TEXT:
Re: Very low bytesout for internal repartition topic, is it related to RocksDB?

Sophie Blee-Goldman Tue, 22 Oct 2019 12:12:23 -0700

I'm less familiar with that part of the code but that sounds correct to me.
You're default request timeout is 300 seconds though, is that right? Seems
like it should be large enough in most scenarios. Did you see any network
outages around that time?


On Wed, Oct 16, 2019 at 10:30 AM Xiyuan Hu <xiyuan.h...@gmail.com> wrote:

> Hi Sophie,
>
> A follow up questions, I set the cache to 0 and after 12 hours
> running, some nodes turn dead with error messages: task [1_0] Abort
> sending since an error caught with a previous record (key
> 333283323209294164cf16bb333c14a3506001b8fec3XXX3\x00\x00\x01m\xD5\x155\x80
> value [B@33574f49 timestamp null) to topic
> TEST-KTABLE-SUPPRESS-STATE-STORE-0000000009-changelog due to
> org.apache.kafka.common.errors.TimeoutException: Expiring 28 record(s)
> for TEST-KTABLE-SUPPRESS-STATE-STORE-0000000009-changelog-0:300100 ms
> has passed since batch creation
>
> My timeout related setting:
> request.timeout.ms = 300000
> poll.ms = 100
> retry.backoff.ms = 100
> linger.ms = 100
>
> Once the node has above exception, it will turn to DEAD state and
> can't recover. Do you know what might cause this timeout issue? Does
> it mean it takes too long to send the messages to this changelog
> topic?
>
> Thanks
> Kathy
>
> On Mon, Oct 14, 2019 at 10:54 PM Sophie Blee-Goldman
> <sop...@confluent.io> wrote:
> >
> > Glad that helped!
> >
> > Honestly I can't say I recognize either that exception but I'm fairly
> > confident it's
> > not directly related to rocksdb or Streams. It sounds like a connection
> > somewhere
> > got screwed up, which would be more of a configuration issue I probably
> > can't help with.
> >
> > Of course it's always possible rocksdb is doing something weird that
> we're
> > unaware of.
> > If you revert the changes you just made and don't see these issues, I'd
> say
> > try continuing
> > to use your own rocksdb config setter and/or reset the app (including
> > clearing local state).

DATASET EXCERPT:
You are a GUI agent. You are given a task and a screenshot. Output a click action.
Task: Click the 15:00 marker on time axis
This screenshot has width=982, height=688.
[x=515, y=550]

WRITTEN PROBLEM 1: In the Kafka Streams thread, what value is request.timeout.ms set to?
WRITTEN PROBLEM 2: Carry the Kafka Streams thread on from its last line.
The material after the Kafka Streams thread comes from a separate source.

TASK ANSWER 1: It is set to 300000, which is 300 seconds.

TASK ANSWER 2:
> >
> > Cheers,
> > Sophie
> >
> > On Mon, Oct 14, 2019 at 4:35 PM Xiyuan Hu <xiyuan.h...@gmail.com> wrote:
> >
> > > Hi Sophie,
> > >
> > > Thanks for the information! After setting cache.max.bytes.buffering to
> > > zero, commenting out my customized rocksDB config and using default
> > > rocksDB config, I do see the repartition topic bytesout goes up. But I
> > > noticed that some nodes have IO exception as: An I/O error has
> > > occurred while writing a response message entity to the container
> > > output
> > > stream.(org.glassfish.jersey.server.internal.process.MappableException:
> > > org.apache.catalina.connector.ClientAbortException:
> > > java.io.IOException: Broken pipe). Is is also related to the rocksDB
> > > read and write? Anything I should do to get rid of this exception?
> > >
> > > Thanks a lot!
> > >
> > > On Mon, Oct 14, 2019 at 6:10 PM Sophie Blee-Goldman <
> sop...@confluent.io>
> > > wrote:
> > > >
> > > > Ah ok, 2.3.0 has a known performance issue in the caching layer which
> > > tends
> > > > to get worse the larger the cache size. That might explain what
> you're
> > > > seeing with
> > > > regards to the traffic correlation.
> > > >
> > > > It's fixed in 2.3.1 which should be released very soon, but until
> then
> > > you
> > > > might want
> > > > to try turning off the Streams cache (by setting
> > > cache.max.bytes.buffering
> > > > to zero,
> > > > although you can also use .withCachingDisabled to turn it off only
> for
> > > the
> > > > large/problem
> > > > store)
> > > >
> > > > Of course any memory you reclaim by turning off the Streams cache can
> > > just
> > > > go towards the
> > > > rocksdb cache instead, just note that the rocksdb cache comes from
> > > off-heap
> > > > memory
> > > > while the Streams cache would be taken from heap memory allocated to
> the
> > > > jvm.
> > > >
> > > > On Mon, Oct 14, 2019 at 2:48 PM Xiyuan Hu <xiyuan.h...@gmail.com>
> wrote:
> > > >
> > > > > Hi Sophie,
> > > > >
> > > > > Thanks for the help!
> > > > > I'm using version 2.3.0.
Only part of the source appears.